# Problem
For the records that follow, please set down exactly the lines between the one holding "2021年11月 (36, 1421)" and the one holding "2024年3月 (35, 1065)", inclusive, and only those.

Saved data entries
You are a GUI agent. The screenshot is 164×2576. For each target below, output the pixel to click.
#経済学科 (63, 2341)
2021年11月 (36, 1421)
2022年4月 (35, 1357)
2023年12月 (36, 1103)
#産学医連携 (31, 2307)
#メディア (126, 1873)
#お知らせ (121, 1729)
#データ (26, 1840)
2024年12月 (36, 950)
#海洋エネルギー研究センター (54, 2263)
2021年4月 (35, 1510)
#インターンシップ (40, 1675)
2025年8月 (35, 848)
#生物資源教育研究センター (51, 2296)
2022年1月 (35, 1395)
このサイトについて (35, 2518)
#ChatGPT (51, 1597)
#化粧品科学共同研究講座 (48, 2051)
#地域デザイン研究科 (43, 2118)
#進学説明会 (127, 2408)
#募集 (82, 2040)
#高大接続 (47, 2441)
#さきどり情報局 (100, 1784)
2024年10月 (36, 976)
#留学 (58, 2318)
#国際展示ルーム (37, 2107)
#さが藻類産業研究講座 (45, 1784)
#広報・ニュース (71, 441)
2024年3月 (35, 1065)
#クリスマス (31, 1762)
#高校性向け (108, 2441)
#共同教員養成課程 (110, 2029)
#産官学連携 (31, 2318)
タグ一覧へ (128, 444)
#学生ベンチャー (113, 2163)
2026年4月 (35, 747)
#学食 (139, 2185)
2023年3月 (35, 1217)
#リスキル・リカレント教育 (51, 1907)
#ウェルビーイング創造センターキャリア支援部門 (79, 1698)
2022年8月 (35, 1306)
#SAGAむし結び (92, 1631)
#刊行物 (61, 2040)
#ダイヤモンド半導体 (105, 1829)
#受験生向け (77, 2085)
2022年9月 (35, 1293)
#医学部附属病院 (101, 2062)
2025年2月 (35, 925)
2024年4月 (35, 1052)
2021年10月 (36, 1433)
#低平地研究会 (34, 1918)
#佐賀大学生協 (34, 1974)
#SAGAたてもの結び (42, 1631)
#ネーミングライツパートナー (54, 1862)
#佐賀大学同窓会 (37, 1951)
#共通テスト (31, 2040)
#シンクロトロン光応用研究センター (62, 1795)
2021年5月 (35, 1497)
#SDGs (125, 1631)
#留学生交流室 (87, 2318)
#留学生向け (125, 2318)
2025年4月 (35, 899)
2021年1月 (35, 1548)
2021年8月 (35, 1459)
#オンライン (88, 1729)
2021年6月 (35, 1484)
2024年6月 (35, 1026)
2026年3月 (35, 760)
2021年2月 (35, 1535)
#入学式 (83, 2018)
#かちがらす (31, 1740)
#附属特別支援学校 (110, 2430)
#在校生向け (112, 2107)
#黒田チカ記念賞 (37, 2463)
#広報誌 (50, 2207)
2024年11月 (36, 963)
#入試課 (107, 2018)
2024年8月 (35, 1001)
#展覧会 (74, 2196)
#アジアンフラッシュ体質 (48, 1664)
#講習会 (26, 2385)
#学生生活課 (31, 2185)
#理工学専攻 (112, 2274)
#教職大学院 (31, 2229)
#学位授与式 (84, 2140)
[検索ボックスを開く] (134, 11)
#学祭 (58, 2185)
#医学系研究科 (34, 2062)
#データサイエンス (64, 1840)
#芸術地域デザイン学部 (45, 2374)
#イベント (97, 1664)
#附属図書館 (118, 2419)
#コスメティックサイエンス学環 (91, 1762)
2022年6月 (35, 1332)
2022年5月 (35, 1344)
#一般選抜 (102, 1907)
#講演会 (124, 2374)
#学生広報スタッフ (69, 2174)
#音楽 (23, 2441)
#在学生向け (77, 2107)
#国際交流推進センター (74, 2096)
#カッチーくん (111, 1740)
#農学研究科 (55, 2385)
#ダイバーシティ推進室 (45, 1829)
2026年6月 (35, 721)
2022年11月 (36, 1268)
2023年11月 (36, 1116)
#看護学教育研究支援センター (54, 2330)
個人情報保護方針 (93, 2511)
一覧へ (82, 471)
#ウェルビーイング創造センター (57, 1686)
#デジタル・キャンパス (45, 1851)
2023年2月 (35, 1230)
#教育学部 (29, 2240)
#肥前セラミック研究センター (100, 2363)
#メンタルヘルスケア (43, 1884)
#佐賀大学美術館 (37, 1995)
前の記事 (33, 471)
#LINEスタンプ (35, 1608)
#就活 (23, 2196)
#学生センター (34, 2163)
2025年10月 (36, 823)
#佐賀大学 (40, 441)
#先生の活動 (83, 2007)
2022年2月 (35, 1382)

# Answer area
2021年11月 (36, 1421)
2022年4月 (35, 1357)
2023年12月 (36, 1103)
#産学医連携 (31, 2307)
#メディア (126, 1873)
#お知らせ (121, 1729)
#データ (26, 1840)
2024年12月 (36, 950)
#海洋エネルギー研究センター (54, 2263)
2021年4月 (35, 1510)
#インターンシップ (40, 1675)
2025年8月 (35, 848)
#生物資源教育研究センター (51, 2296)
2022年1月 (35, 1395)
このサイトについて (35, 2518)
#ChatGPT (51, 1597)
#化粧品科学共同研究講座 (48, 2051)
#地域デザイン研究科 (43, 2118)
#進学説明会 (127, 2408)
#募集 (82, 2040)
#高大接続 (47, 2441)
#さきどり情報局 (100, 1784)
2024年10月 (36, 976)
#留学 (58, 2318)
#国際展示ルーム (37, 2107)
#さが藻類産業研究講座 (45, 1784)
#広報・ニュース (71, 441)
2024年3月 (35, 1065)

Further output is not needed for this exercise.